Your task.
Reproduce word for word the part of the data below that opens with the line containing "Screen dimensions: 1534x511" and closes with the line containing "[x=17, y=80]", both of those lines included, and leave the pictures out.

Screen grounding data
━━━

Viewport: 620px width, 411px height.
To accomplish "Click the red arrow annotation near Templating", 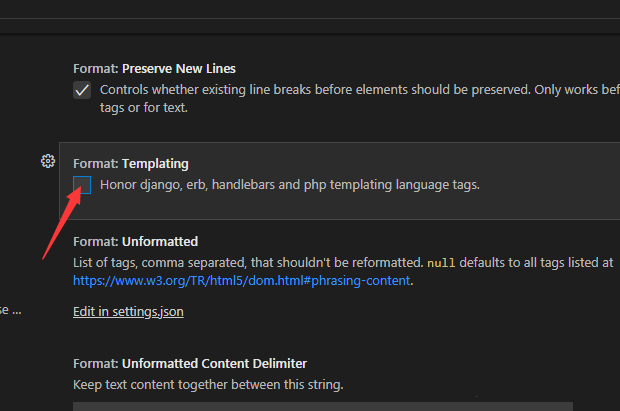I will (x=60, y=225).
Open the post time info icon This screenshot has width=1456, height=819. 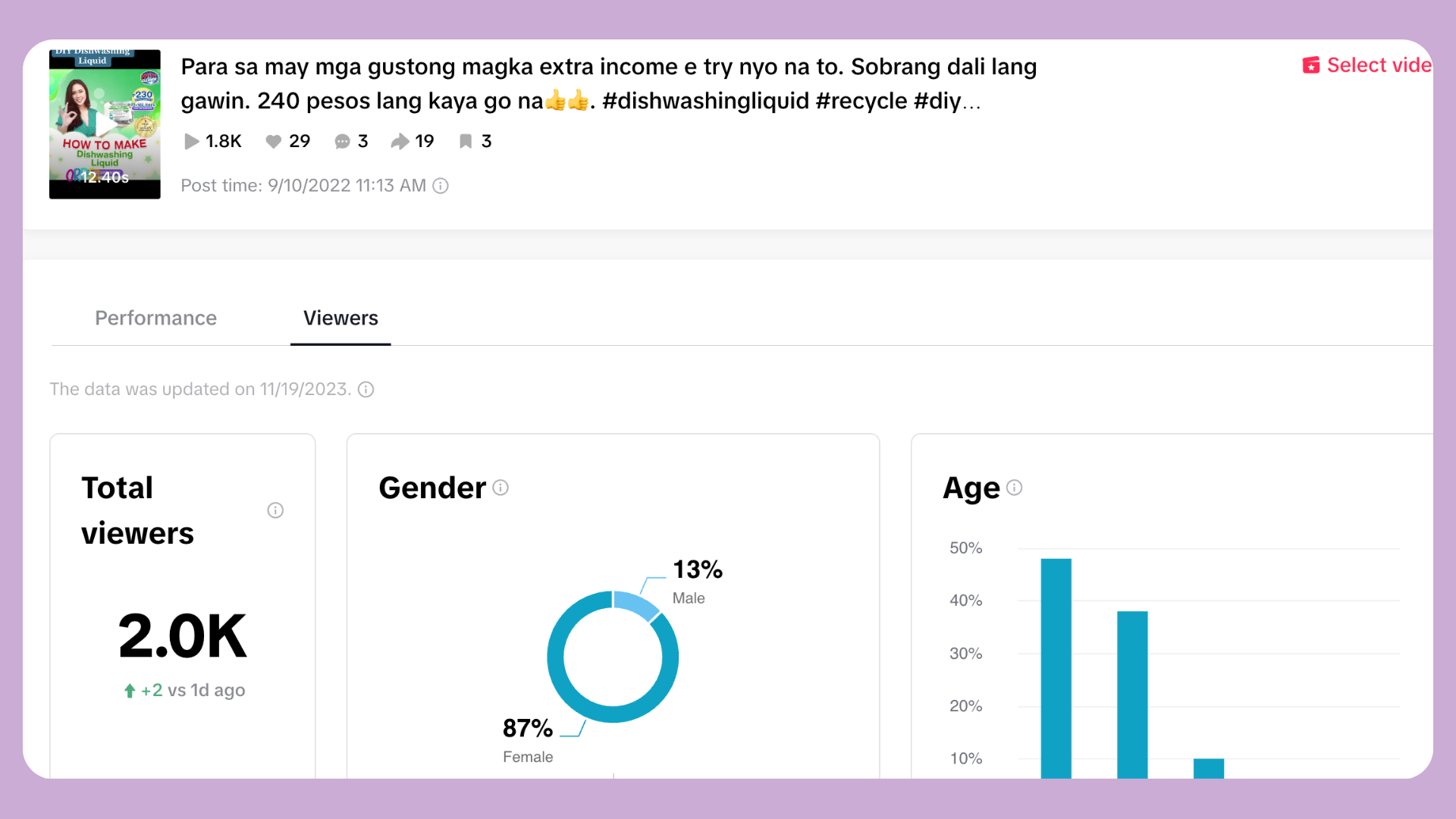441,186
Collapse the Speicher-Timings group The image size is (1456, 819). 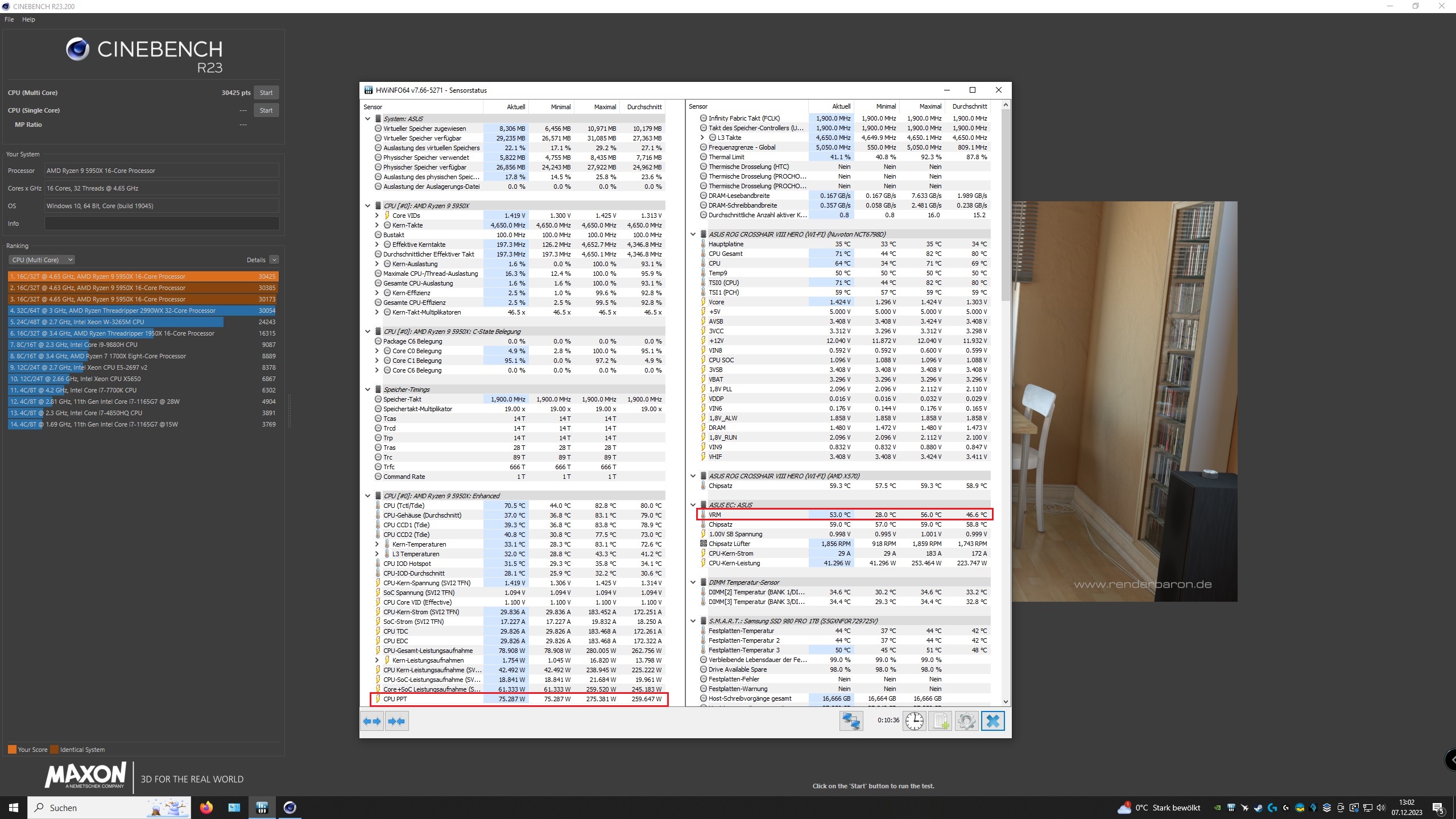[x=368, y=390]
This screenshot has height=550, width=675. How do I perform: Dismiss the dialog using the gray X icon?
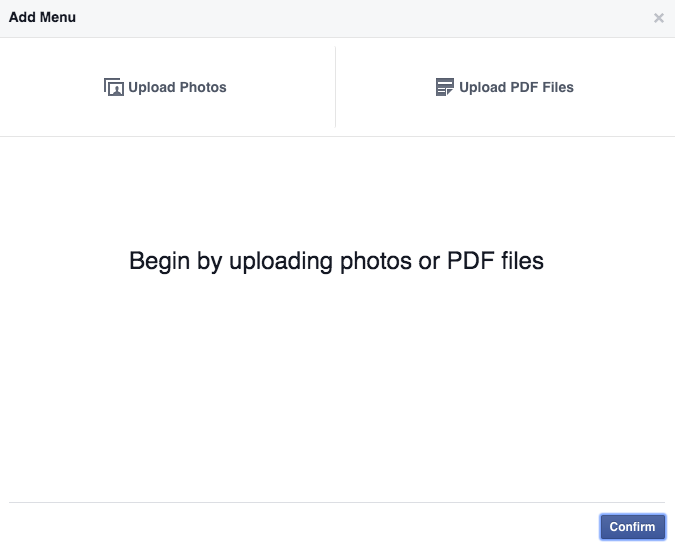(x=659, y=18)
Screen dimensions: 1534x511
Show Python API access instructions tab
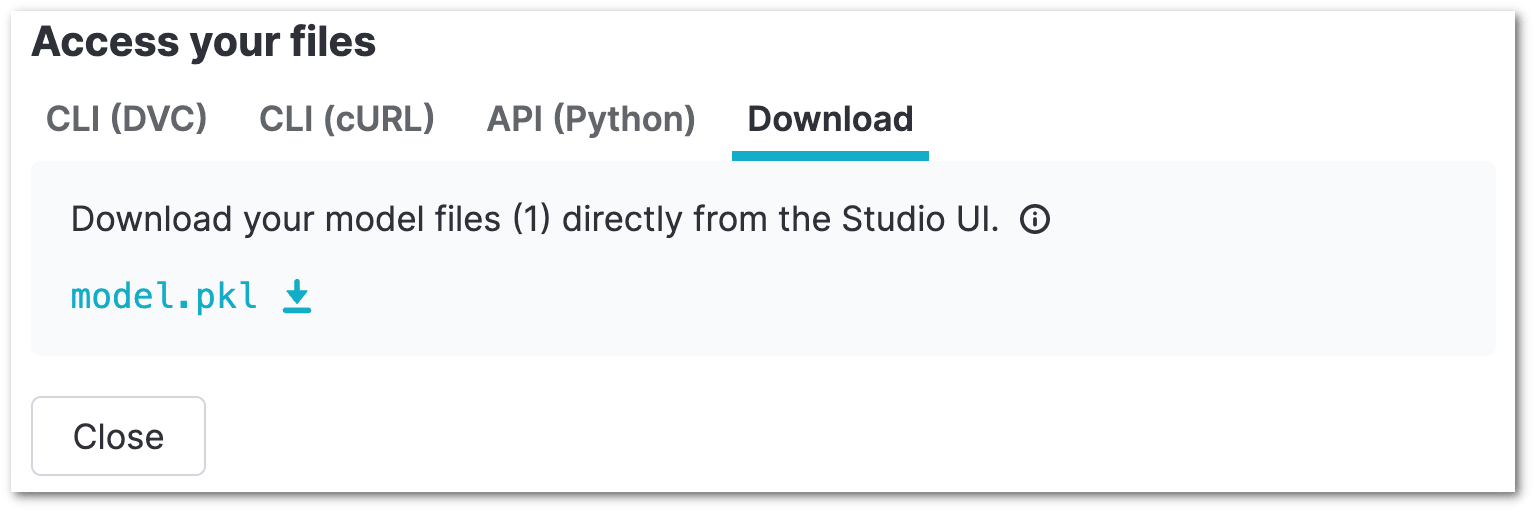pyautogui.click(x=591, y=119)
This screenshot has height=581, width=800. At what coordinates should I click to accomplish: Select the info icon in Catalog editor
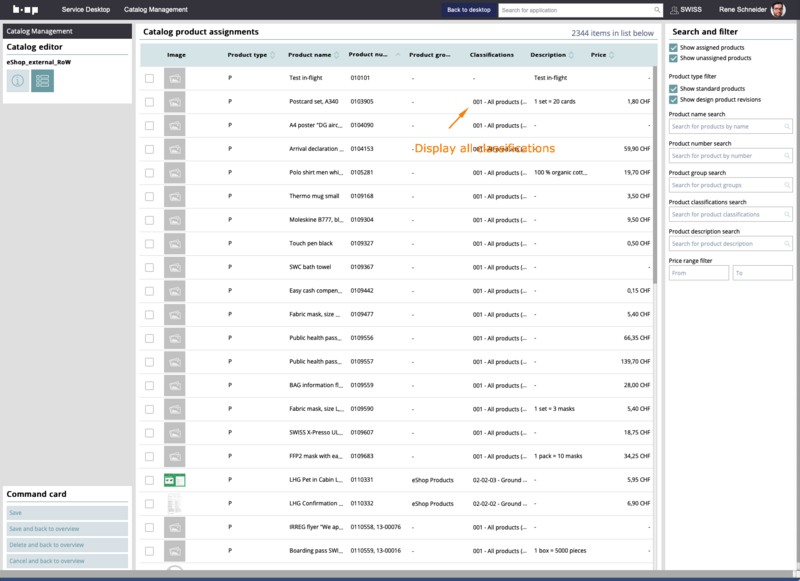[x=17, y=80]
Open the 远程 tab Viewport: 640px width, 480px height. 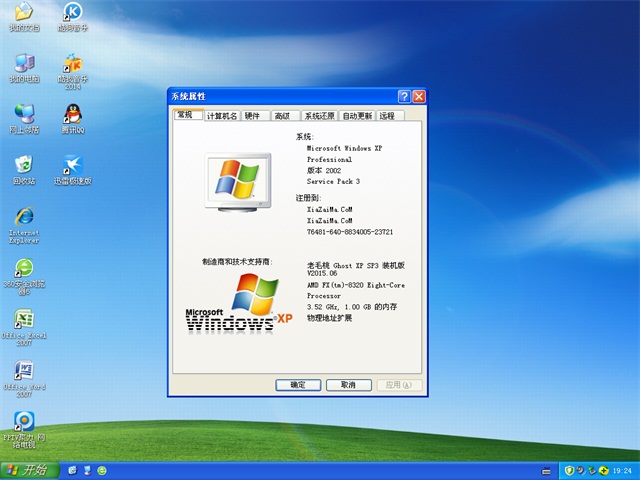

━━━

Task answer.
Screen dimensions: 1534x511
Show Python API access instructions tab
pyautogui.click(x=591, y=119)
This screenshot has height=581, width=800. At what coordinates should I click to accomplish: Select the info icon in Catalog editor
[x=17, y=80]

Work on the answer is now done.